═══ PROVIDED RECORDS

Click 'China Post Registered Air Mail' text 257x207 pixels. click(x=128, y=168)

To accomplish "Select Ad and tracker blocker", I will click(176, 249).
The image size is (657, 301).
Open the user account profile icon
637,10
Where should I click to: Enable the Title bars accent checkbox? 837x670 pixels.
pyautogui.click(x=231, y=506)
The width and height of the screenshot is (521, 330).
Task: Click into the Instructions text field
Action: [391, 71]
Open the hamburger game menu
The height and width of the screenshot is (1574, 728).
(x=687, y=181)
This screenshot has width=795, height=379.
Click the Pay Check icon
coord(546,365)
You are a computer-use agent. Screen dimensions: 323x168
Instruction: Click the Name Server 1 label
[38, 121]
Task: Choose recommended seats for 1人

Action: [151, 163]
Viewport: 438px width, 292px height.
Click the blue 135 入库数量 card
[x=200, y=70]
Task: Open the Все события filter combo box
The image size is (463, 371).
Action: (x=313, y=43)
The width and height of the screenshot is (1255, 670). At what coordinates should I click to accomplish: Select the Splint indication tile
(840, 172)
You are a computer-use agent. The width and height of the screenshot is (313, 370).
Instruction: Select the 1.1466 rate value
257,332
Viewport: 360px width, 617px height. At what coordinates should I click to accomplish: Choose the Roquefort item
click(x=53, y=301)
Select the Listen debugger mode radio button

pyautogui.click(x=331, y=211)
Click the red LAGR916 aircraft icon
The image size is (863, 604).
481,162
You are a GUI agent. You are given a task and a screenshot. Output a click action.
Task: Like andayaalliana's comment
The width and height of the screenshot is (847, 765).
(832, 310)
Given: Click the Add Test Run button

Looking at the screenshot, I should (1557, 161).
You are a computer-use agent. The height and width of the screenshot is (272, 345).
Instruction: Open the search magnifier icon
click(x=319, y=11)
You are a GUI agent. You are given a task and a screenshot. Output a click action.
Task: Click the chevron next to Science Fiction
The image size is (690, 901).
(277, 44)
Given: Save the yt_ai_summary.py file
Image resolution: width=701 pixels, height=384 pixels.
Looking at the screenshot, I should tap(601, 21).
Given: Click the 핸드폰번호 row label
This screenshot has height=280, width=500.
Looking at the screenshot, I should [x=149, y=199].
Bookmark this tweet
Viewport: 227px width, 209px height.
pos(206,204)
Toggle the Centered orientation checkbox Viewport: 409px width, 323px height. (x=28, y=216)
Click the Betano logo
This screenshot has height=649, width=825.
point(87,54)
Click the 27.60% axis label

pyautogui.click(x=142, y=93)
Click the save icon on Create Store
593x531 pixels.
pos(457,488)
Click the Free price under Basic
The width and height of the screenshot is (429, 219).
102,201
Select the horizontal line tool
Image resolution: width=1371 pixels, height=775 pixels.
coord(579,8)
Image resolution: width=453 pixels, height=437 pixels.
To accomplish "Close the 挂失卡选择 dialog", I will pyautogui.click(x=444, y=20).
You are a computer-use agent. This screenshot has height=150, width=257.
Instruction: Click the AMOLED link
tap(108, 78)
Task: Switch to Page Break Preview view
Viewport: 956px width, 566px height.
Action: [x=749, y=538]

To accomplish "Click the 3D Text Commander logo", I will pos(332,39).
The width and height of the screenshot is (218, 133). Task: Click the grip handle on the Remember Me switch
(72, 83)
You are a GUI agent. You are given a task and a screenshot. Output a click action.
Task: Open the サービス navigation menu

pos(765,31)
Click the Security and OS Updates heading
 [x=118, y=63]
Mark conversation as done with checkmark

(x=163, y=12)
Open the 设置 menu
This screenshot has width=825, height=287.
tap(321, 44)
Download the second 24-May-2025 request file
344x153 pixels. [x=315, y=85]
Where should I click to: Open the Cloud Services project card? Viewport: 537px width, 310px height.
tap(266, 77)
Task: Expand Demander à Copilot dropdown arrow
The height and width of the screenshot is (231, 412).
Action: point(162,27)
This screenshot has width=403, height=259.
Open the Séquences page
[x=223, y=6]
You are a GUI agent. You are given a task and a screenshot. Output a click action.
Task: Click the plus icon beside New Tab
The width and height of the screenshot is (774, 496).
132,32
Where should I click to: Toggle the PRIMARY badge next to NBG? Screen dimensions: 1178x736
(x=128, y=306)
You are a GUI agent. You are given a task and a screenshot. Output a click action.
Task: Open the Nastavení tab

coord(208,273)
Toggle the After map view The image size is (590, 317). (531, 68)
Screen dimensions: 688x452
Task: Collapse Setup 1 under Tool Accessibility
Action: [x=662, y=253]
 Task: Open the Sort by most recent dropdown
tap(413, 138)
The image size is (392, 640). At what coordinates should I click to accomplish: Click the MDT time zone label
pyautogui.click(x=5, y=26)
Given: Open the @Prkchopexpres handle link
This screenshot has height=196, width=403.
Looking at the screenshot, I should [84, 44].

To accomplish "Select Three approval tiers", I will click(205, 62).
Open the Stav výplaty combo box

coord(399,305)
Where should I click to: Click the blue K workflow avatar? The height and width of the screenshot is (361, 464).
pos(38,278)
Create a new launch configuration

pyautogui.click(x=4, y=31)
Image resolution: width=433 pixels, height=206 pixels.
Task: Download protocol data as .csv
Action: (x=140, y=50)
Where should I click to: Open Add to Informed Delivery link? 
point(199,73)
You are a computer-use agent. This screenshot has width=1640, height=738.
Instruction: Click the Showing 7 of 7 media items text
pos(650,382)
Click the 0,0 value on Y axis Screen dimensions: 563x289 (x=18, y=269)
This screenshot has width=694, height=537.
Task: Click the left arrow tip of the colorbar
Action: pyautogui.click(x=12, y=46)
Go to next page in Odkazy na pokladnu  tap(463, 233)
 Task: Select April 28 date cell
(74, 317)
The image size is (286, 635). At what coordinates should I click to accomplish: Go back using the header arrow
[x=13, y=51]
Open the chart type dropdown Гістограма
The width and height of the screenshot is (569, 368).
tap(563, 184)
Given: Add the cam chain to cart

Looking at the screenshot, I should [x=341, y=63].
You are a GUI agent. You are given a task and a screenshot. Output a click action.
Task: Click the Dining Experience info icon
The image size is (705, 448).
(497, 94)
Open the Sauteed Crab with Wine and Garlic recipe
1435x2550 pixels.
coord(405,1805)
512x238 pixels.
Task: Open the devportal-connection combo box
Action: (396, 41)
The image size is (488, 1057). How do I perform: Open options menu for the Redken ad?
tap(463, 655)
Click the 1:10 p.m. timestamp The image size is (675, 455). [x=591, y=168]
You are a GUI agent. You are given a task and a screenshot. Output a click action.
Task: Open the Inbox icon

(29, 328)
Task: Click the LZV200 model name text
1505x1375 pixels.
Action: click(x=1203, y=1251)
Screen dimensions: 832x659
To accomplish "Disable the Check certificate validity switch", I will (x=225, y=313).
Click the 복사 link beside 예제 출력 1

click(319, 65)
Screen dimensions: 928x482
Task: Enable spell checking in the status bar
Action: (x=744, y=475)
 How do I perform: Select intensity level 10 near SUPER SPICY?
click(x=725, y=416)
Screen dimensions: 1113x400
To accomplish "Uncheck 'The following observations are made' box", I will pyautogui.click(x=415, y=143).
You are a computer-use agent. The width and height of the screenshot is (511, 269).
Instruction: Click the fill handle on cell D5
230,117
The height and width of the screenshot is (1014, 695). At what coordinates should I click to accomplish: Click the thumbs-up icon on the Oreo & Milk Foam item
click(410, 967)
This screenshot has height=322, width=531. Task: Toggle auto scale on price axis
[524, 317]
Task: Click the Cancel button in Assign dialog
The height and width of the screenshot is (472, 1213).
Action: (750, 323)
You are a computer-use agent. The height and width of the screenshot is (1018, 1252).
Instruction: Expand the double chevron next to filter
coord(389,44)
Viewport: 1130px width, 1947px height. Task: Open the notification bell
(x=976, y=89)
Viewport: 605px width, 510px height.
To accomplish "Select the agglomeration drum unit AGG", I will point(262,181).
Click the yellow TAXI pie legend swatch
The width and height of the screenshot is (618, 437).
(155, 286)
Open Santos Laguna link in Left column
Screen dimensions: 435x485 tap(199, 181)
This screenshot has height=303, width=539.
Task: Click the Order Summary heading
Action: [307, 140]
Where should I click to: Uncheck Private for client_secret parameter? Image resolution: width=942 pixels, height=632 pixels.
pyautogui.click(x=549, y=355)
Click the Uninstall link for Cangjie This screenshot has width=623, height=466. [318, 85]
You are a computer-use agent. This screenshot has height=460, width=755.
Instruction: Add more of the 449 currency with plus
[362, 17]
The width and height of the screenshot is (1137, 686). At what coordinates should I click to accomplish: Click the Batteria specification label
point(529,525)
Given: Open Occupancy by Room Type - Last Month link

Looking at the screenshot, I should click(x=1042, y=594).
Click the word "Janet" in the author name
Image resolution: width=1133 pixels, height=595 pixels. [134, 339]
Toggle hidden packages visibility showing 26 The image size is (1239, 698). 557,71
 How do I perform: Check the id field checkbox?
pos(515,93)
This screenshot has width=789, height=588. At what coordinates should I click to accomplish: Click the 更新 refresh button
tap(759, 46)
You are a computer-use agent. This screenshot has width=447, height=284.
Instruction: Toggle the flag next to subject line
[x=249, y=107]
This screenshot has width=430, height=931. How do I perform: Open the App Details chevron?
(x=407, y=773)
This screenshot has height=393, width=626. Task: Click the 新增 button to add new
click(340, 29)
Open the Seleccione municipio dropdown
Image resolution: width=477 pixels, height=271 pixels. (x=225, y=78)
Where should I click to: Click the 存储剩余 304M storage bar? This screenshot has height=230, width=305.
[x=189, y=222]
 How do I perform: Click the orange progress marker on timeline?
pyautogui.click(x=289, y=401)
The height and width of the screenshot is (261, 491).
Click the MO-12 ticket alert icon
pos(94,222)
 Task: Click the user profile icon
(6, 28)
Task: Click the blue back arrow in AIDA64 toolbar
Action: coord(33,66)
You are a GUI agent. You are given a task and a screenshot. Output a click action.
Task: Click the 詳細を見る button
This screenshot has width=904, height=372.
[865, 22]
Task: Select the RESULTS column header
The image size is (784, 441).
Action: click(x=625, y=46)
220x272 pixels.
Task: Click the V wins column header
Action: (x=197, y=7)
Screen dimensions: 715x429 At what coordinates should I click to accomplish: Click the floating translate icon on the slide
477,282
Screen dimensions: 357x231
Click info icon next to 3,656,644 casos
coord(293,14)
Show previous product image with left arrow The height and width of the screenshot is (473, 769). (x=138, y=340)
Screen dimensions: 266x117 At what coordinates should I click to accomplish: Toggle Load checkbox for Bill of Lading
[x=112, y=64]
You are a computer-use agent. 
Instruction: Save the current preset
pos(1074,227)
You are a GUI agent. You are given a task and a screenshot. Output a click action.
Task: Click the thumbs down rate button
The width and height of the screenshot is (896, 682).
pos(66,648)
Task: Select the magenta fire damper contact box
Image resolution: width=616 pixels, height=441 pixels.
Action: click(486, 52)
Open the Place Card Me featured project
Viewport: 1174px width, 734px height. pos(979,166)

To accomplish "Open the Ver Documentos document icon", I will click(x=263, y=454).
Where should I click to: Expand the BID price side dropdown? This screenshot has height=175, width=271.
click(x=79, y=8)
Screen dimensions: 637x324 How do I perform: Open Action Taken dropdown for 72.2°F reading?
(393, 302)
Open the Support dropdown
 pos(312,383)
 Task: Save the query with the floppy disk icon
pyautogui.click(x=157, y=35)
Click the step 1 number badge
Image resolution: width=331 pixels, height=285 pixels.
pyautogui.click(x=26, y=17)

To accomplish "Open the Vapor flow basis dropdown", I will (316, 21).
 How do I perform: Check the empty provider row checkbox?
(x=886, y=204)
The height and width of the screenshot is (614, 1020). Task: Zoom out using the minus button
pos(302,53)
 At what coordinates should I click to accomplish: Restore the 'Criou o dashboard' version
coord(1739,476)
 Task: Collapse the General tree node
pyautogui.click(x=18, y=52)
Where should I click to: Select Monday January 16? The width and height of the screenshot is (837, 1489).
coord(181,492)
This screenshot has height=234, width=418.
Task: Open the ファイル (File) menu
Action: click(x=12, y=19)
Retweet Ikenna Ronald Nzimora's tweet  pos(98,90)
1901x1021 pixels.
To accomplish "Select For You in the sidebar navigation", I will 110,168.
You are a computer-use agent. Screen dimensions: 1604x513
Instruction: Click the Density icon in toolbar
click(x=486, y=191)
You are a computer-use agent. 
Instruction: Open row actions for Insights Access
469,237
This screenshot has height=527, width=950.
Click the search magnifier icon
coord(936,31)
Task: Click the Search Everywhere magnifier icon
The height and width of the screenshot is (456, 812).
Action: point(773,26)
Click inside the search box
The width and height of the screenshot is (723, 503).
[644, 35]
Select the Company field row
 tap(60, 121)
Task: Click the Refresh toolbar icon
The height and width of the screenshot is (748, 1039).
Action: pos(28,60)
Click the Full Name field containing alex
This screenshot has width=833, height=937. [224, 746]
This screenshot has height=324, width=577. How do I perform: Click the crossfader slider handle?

══════

§ PROMPT
Write out each line of the data that holds the string "computer".

§ TASK RESPONSE
You are a computer-use agent. Screen dimensions: 323x168
You are a computer-use agent. The width and height of the screenshot is (313, 370).
You are a computer-use agent. The height and width of the screenshot is (272, 345).
You are a computer-use agent. This screenshot has height=150, width=257.
You are a computer-use agent. This screenshot has width=1640, height=738.
You are a computer-use agent. The width and height of the screenshot is (511, 269).
You are a computer-use agent. The height and width of the screenshot is (1018, 1252).
You are a computer-use agent. This screenshot has height=460, width=755.
You are a computer-use agent. This screenshot has width=447, height=284.
You are a computer-use agent. 
You are a computer-use agent. Screen dimensions: 1604x513
You are a computer-use agent. 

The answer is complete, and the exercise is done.